Extracted records
================================

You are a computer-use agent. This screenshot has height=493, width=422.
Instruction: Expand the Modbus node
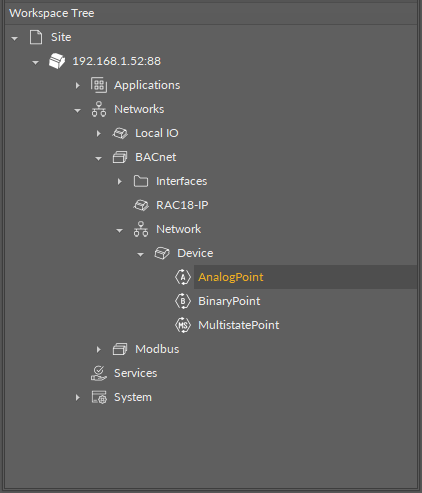(98, 349)
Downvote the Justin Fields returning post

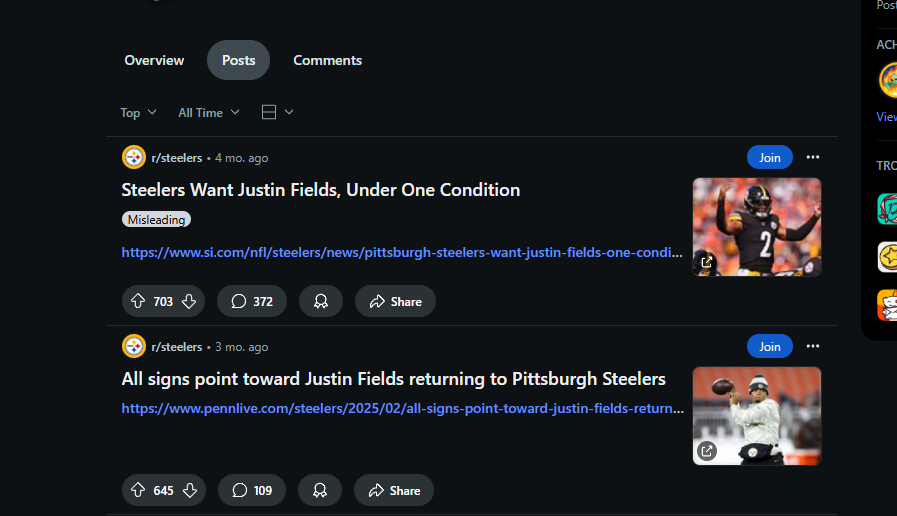pyautogui.click(x=189, y=490)
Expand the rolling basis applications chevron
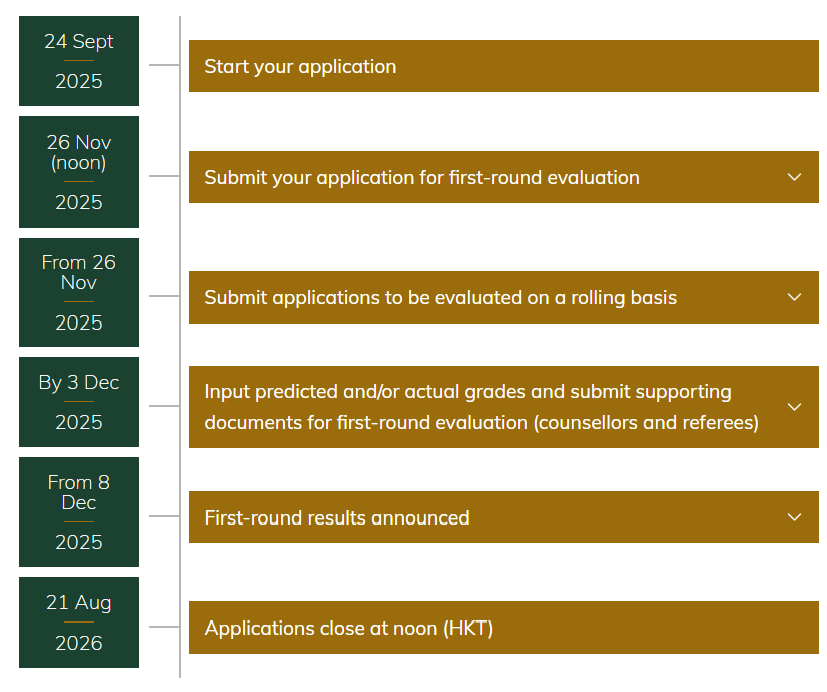 click(x=794, y=297)
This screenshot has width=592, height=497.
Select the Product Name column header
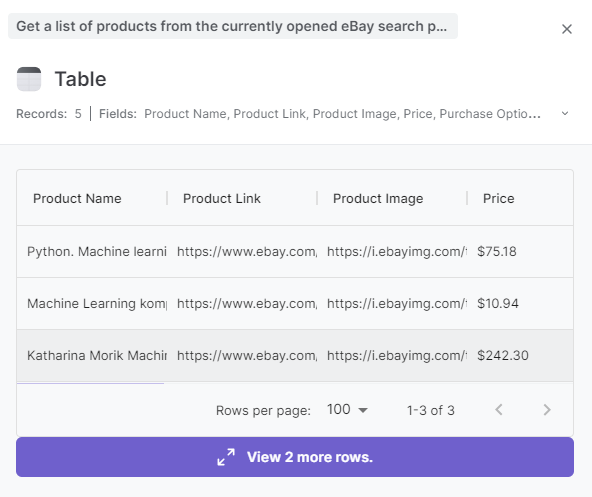[x=77, y=198]
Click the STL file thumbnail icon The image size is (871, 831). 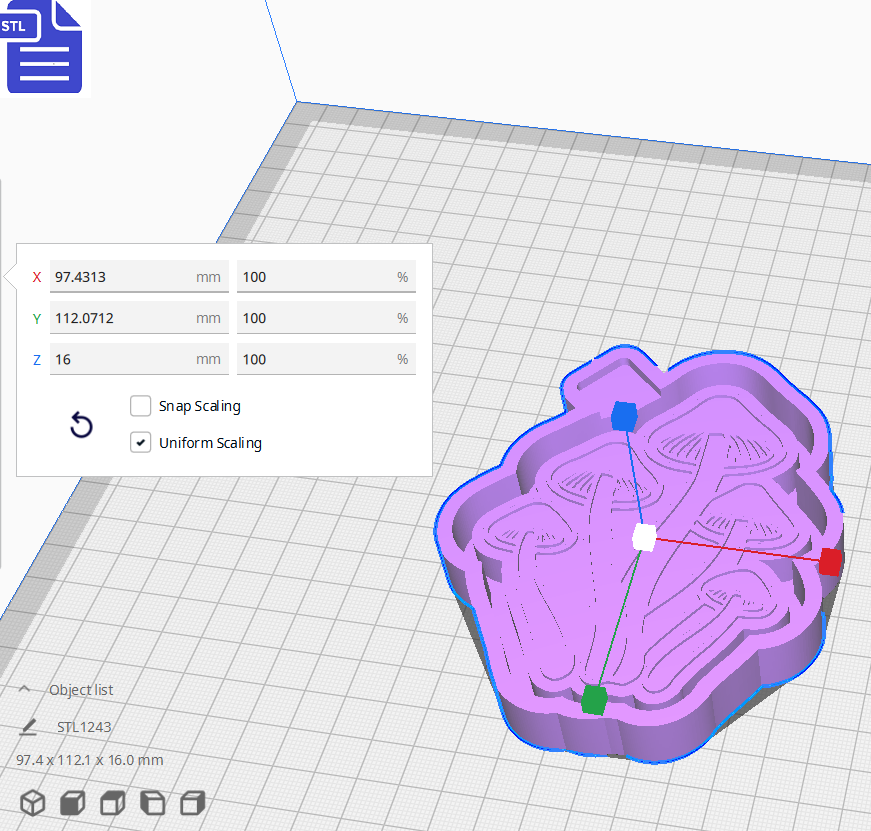point(44,47)
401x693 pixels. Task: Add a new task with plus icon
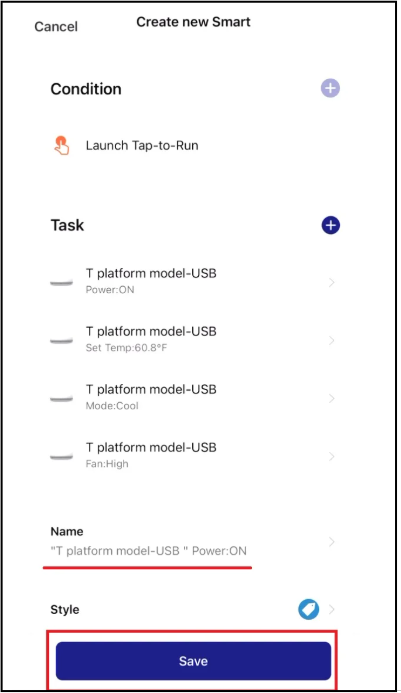pyautogui.click(x=330, y=225)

================================

_AIM OF THE TASK_
All lines from the beginning of the entries above to the line containing "This screenshot has width=592, height=497.", inclusive, should be printed exactly, apart from the pictures.

_ANSWER TO THIS PROBLEM_
You are a computer-use agent. This screenshot has height=493, width=422.
Instruction: Expand the Modbus node
(98, 349)
Downvote the Justin Fields returning post

pyautogui.click(x=189, y=490)
Expand the rolling basis applications chevron
 click(x=794, y=297)
This screenshot has width=592, height=497.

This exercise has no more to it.